How to Stay Popular (If You Think You’re Losing Popularity)
Posted by CM under Random on Thu 1 Feb 2007
ne of the more frightening things on the internet is WikiHow.
Now, Wikipedia actually has a pretty good thing going. It reports facts, for the most part, and tries to provide references for them. It’s not bad–or at least, it’s not tremendously worse than other sources that you might pay money for. Of course, there’s always the Wikipedia Brown counterpoint, but oh well.
WikiHow, on the other hand, is frightening. Imagine people giving you advice. By committee. That’s WikiHow. Take, for instance, the advice on How to Stay Popular if you think you’re losing popularity.
I bet you never realized that if you’re losing popularity, you need to “[b]e extra friendly with the second in command, which will bring the queen bee down and even the whole clique out.” Way to go. I particularly like how the “Steps” require you to first take out the queen bee, and then, after you’ve smilingly ascended to the top of the heap, realize that “[f]riends don’t claw their way to the top over the ruined egos of others.”
Every so often, someone tells me that women and men are totally different because women aren’t competitive. This always baffles me. I mean, there are differences between women and men, but they don’t think women are competitive? Didn’t these people go to middle school?









February 1st, 2007 at 8:18 am
It certainly isn’t advice I would take, but it makes for an interesting tour of the juvenile psyche.
Alice
February 1st, 2007 at 8:55 am
The whole article is fascinating. Many adults operate this way, too.
Yet another web site for me to explore.
February 1st, 2007 at 12:41 pm
“Friends don’t claw their way to the top over the ruined egos of others.”
There’s a reason that conflicts with the rest of the rules. I’ll bet good money an adult added that part.
It never fails to amaze me when adults refer to childhood or adolescence as this idyllic, carefree time. There seems to be some sort of amnesia that falls over people sometime in their 20s, after which they remember childhood as a series of ice cream cones and homecoming dances. Innocent glee, marred by the occasional bee sting.
So, so wrong, and that little article is just one case in point. Kids are mean. They are ruthless. They are conniving and competitive and cut one another down. We adults get all stressed out over mortgages and job interviews because they’ve somehow become “important” to us, but if every adult had to relive a single day of junior high, they’d realize what total cake adulthood is. For kids, the highs are euphoric; the lows are despondent. And they cycle through them about hourly, on average. Business deals are nothing compared to the workload kids take on before breakfast - sorting through issues like friendship, loyalty, personal identity, one’s value as a human being, and injustice. It’s all about injustice.

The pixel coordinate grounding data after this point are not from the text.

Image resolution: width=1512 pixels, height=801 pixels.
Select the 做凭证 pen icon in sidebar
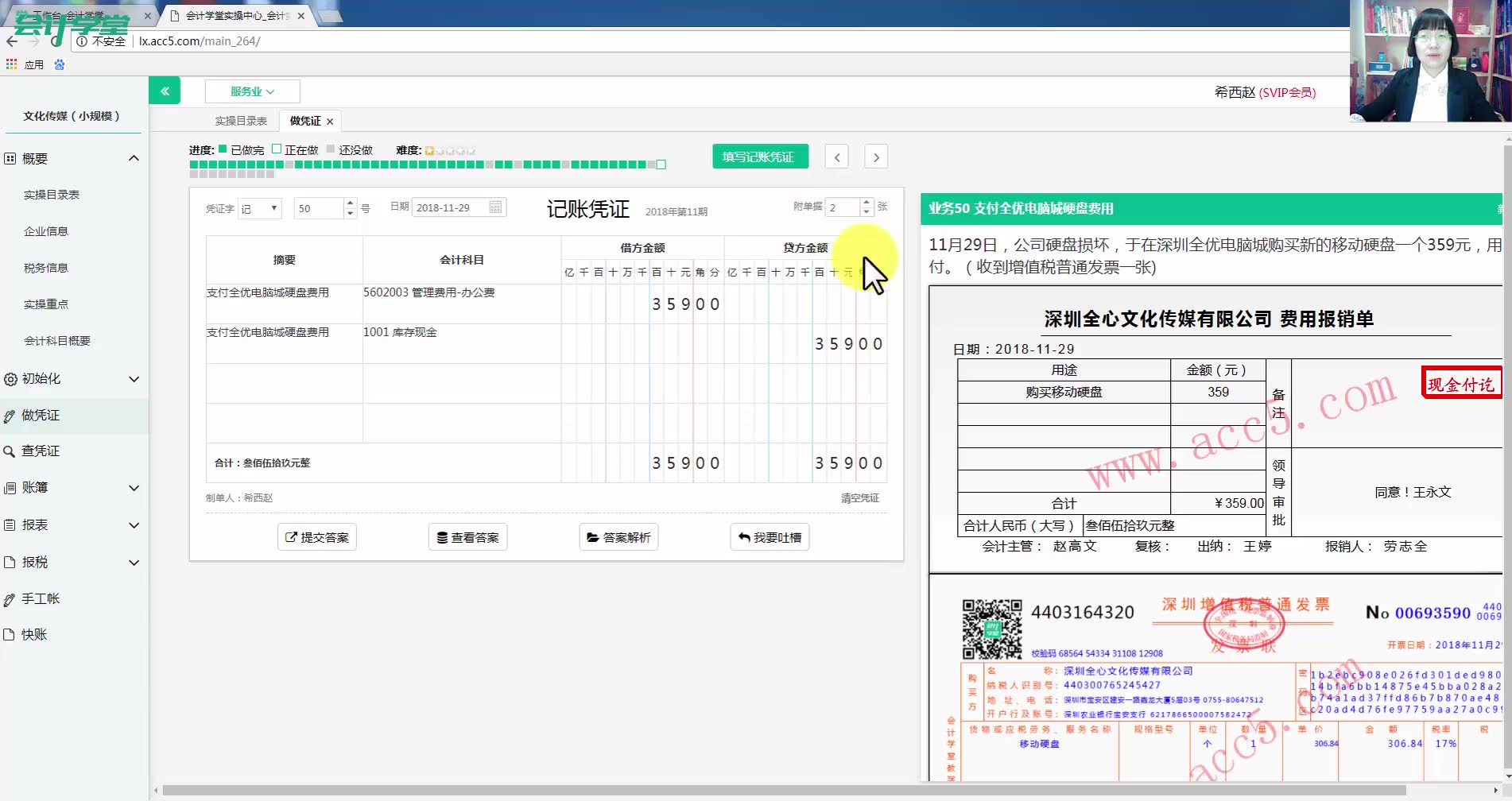click(10, 415)
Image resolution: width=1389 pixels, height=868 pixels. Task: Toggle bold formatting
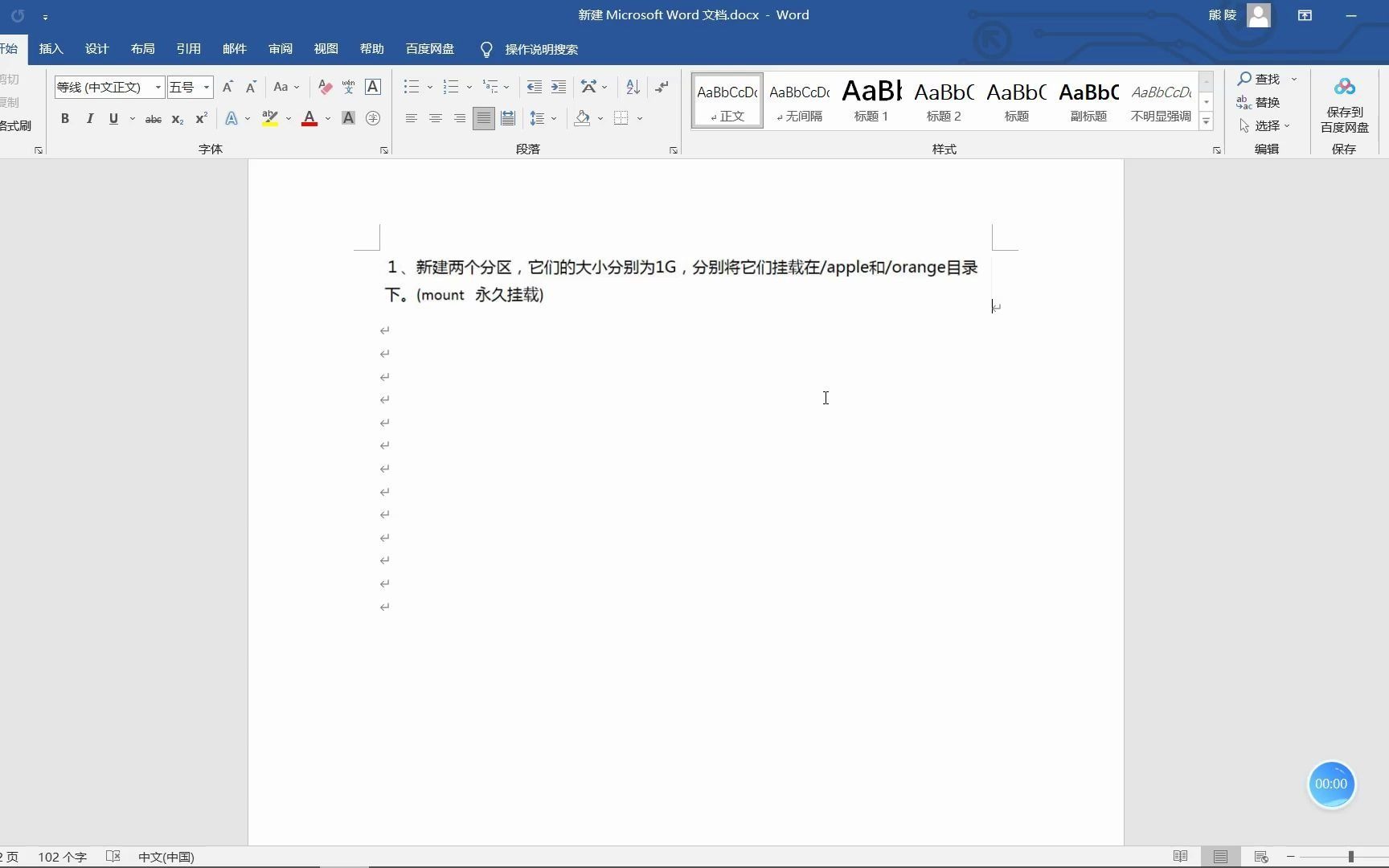click(65, 118)
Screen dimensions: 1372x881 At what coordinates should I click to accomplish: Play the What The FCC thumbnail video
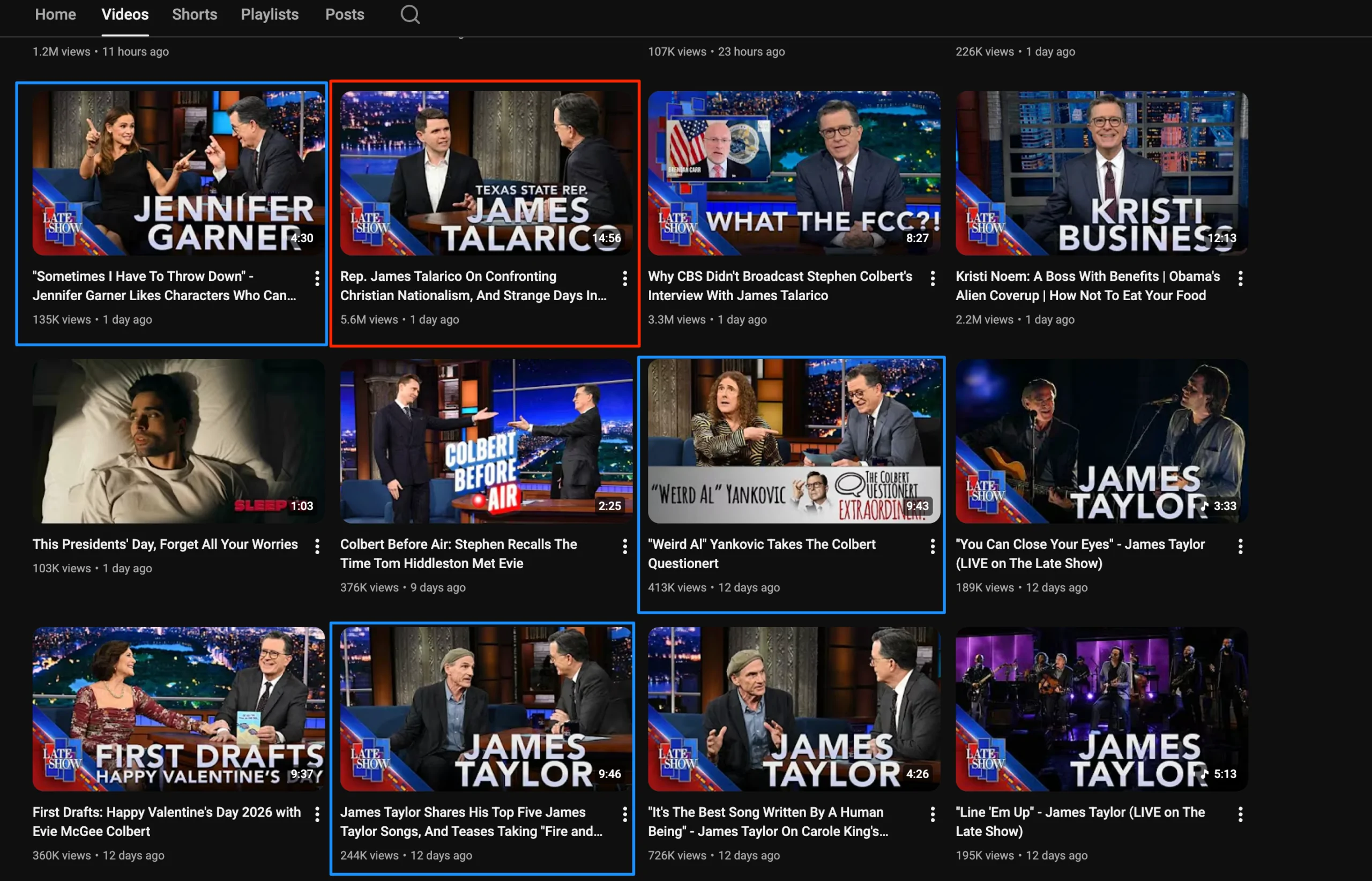pyautogui.click(x=794, y=173)
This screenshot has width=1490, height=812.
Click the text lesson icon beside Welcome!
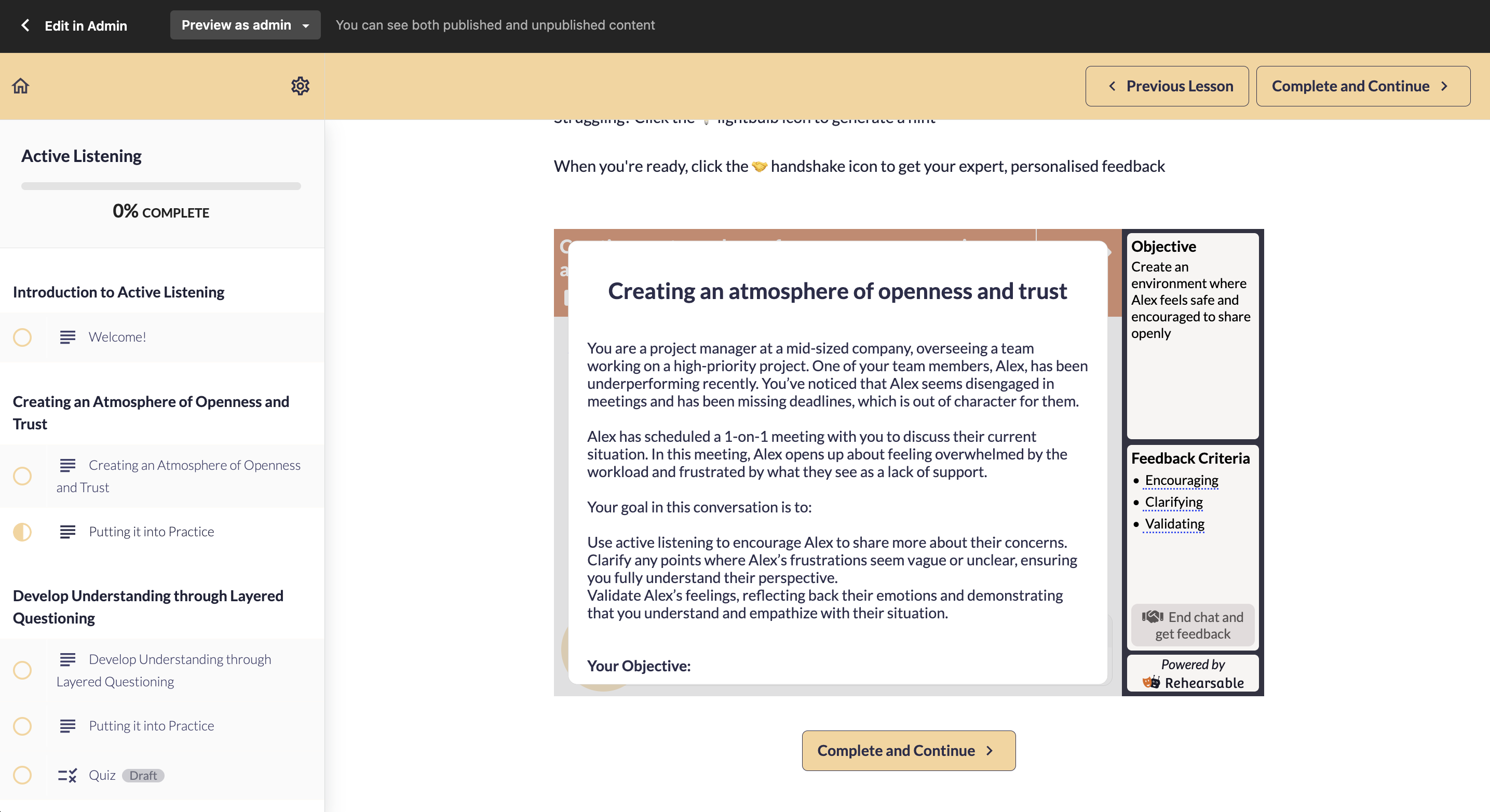[x=67, y=336]
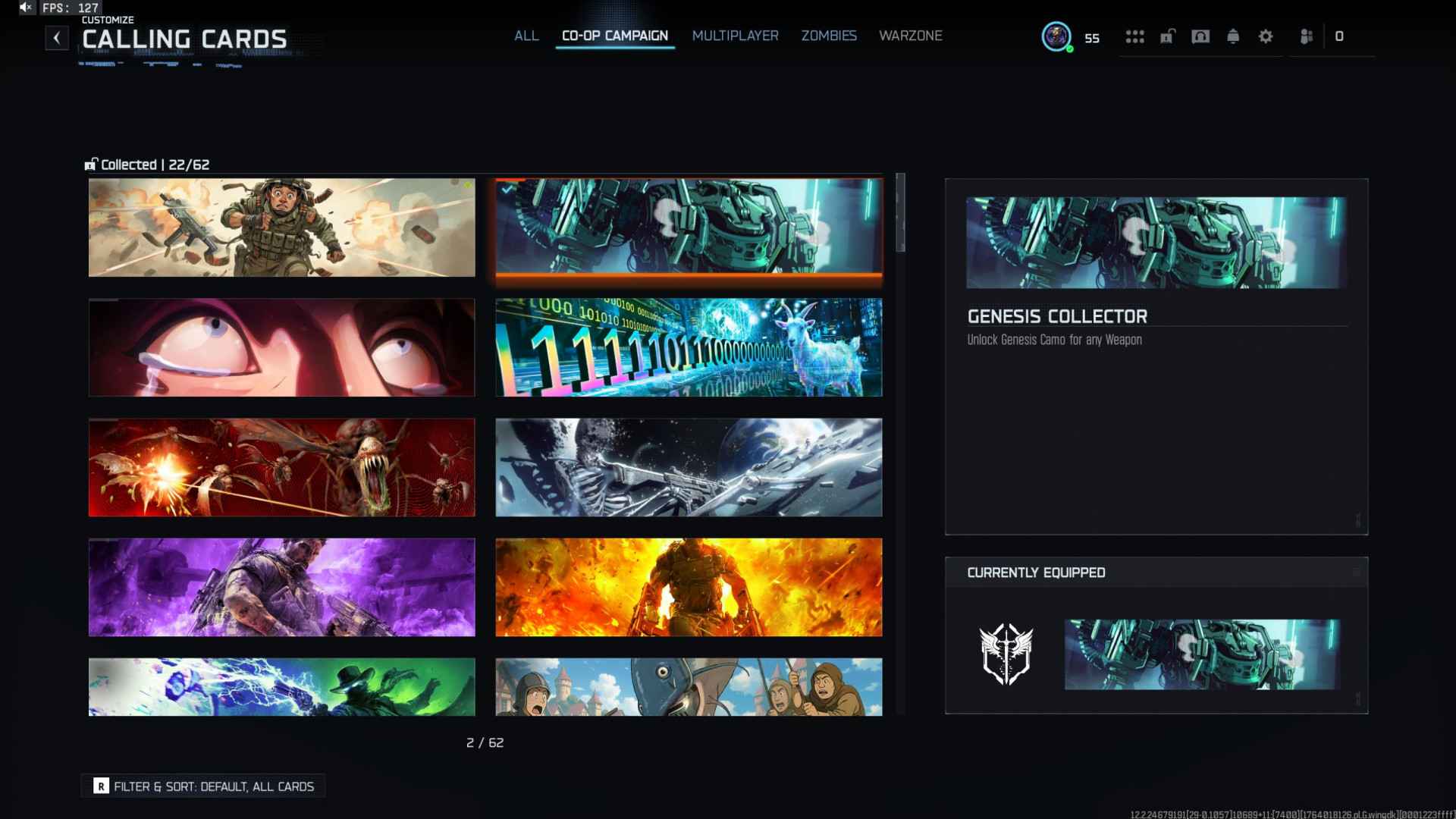The height and width of the screenshot is (819, 1456).
Task: Open the settings gear icon
Action: 1266,36

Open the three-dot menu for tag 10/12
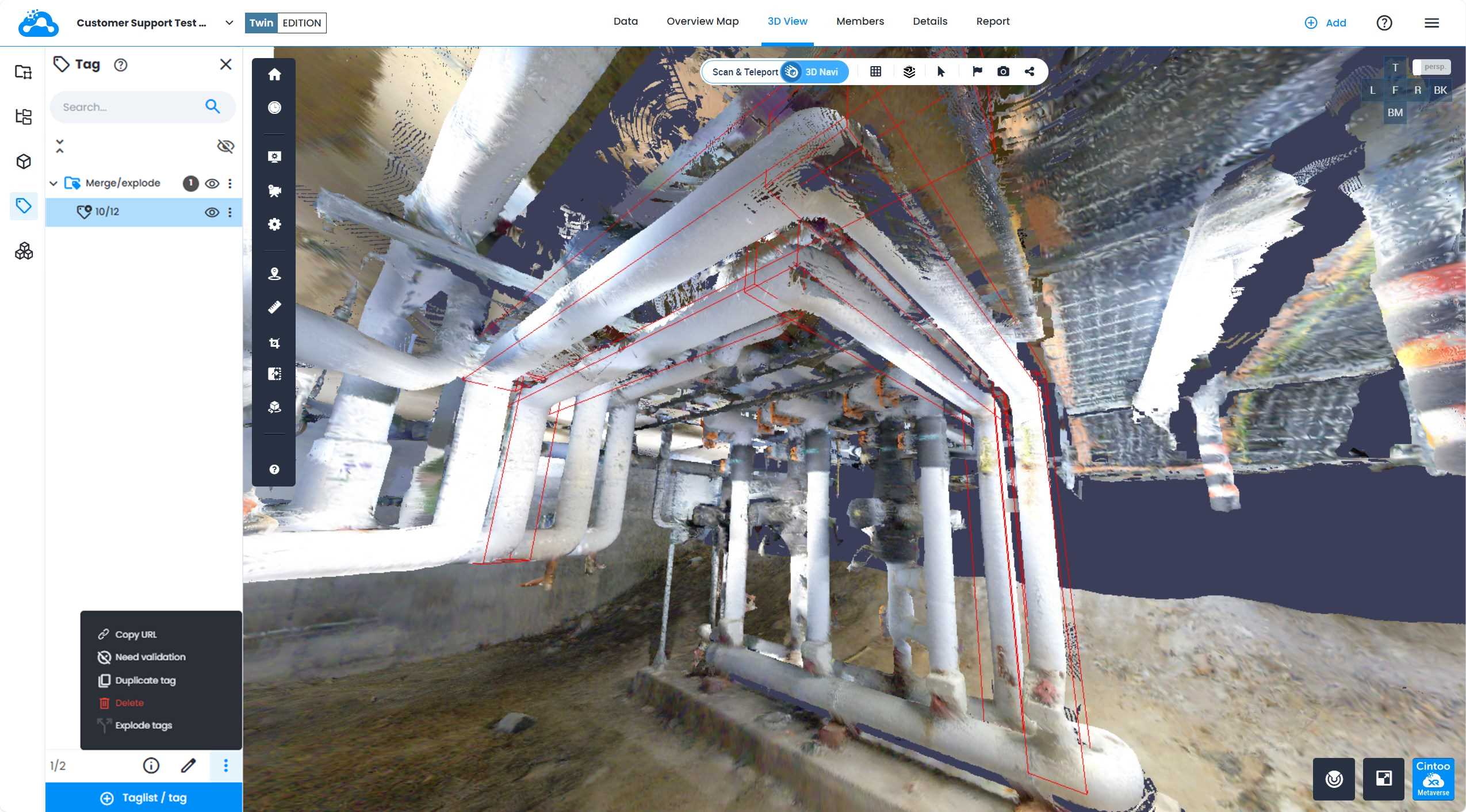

To be a child is to be acutely aware of the the capricious nature of affection and success and popularity. To be a kid is to feel oneself the center of the world’s injustice. That’s why almost all great children’s books star orphans - and not happy orphans, but downtrodden, unloved, kicked-around and generally misunderstood orphans. Because we love to read about someone who’s got it worse than us and triumphs despite it, and only an unloved, beat-up, misunderstood orphan seems to have it worse than you when you’re twelve.
So WikiHow is, in this instance, absurd. Kids, sorry. Middle-school popularity isn’t a game you can win by figuring out the rules. The rules change every day, the referees are on the take, and your parents are off buying ice-cream cones at the concession stand. Just do your best to survive. In ten years or so, the amnesia will kick in.
February 1st, 2007 at 3:08 pm
Great words Tessa — I have a 13 yo middle schooler. . . and boy, it sure is tough. Sometimes it’s really hard to put it all in perspective of how important things are to her now that, in the long run, don’t matter. . . but it’s important to ALL of them, thus must be taken seriously. (Did that make sense???)
I know I HATED high school . . . my worst nightmare would be waking up and exchanging bodies with my daughter (like Freaky Friday) — and, to wrap this long post all up in a summary sentence,
“Winter Ball is on Friday and it’s all about THE DRESS” (and the shoes, the hose, the hair, the glitter in the hair) Argh! I’m so glad my two youngest are boys! I won’t have to go through this again.